§ **The task**
Reproduce the entries between the line containing "Task: Click green" and the line containing "Action: (55, 229)", inclusive, substituting "image" for every occurrence of "screenshot" and leaving everything else unchanged.

┌─ Data provided

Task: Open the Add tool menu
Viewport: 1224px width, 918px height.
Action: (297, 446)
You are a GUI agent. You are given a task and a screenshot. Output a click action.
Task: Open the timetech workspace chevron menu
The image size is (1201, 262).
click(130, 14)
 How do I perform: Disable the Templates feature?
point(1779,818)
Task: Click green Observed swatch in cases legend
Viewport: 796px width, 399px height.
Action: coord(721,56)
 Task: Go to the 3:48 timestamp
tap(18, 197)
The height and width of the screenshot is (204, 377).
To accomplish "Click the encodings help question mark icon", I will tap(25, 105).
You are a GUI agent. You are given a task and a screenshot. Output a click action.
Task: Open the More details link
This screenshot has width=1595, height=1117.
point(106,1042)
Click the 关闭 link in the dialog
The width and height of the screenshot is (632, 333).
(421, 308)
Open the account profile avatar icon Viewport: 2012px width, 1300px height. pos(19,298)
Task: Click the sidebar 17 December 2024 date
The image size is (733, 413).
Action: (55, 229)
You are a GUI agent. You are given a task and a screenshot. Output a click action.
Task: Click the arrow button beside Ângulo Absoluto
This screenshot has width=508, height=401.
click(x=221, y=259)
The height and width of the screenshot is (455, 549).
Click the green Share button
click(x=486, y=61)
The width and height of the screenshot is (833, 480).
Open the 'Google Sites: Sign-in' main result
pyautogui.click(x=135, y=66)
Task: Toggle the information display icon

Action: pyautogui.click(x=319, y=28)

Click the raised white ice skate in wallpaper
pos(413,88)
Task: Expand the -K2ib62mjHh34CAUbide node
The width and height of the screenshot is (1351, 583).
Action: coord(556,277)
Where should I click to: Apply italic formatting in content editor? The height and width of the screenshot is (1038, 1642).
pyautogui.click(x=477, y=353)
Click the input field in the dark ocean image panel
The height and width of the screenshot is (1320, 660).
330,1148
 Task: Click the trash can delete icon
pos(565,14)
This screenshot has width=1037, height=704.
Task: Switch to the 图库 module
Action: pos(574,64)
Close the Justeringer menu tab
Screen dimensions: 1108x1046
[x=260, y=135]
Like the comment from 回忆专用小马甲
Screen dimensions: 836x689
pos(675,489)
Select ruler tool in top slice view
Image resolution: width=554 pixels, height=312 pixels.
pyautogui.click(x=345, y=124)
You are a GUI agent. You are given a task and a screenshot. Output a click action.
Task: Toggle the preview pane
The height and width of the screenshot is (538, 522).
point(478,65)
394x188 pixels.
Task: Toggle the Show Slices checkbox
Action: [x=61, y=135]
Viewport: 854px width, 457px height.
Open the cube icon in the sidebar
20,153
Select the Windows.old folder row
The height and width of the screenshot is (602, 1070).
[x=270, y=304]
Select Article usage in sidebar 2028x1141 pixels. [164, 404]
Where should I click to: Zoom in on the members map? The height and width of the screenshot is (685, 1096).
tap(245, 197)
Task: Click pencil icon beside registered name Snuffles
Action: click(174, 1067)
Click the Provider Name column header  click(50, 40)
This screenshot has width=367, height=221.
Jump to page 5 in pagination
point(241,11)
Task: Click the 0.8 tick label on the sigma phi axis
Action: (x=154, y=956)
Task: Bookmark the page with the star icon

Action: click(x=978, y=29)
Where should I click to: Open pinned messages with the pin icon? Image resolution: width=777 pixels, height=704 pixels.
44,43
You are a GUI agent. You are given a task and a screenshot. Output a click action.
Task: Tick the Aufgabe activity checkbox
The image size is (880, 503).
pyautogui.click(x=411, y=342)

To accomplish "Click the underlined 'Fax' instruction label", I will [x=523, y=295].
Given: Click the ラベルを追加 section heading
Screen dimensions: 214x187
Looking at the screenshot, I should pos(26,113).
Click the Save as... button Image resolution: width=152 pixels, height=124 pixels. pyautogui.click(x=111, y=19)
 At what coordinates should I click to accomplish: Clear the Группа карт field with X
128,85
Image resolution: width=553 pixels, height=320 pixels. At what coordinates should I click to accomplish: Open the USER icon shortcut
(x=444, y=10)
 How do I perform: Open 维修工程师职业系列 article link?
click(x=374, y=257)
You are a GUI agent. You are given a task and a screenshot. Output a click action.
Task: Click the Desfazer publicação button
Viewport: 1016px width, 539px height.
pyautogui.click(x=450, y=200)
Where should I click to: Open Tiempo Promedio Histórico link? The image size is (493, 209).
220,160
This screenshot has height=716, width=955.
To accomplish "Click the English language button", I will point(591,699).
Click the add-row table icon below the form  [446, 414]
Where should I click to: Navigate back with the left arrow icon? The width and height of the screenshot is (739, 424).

└─

§ **Exercise result**
Task: Click green Observed swatch in cases legend
Viewport: 796px width, 399px height.
Action: coord(721,56)
 Task: Go to the 3:48 timestamp
tap(18, 197)
The height and width of the image is (204, 377).
To accomplish "Click the encodings help question mark icon", I will tap(25, 105).
You are a GUI agent. You are given a task and a image. Output a click action.
Task: Open the More details link
This image has width=1595, height=1117.
point(106,1042)
Click the 关闭 link in the dialog
The width and height of the image is (632, 333).
(421, 308)
Open the account profile avatar icon Viewport: 2012px width, 1300px height. pos(19,298)
Task: Click the sidebar 17 December 2024 date
The image size is (733, 413).
Action: (55, 229)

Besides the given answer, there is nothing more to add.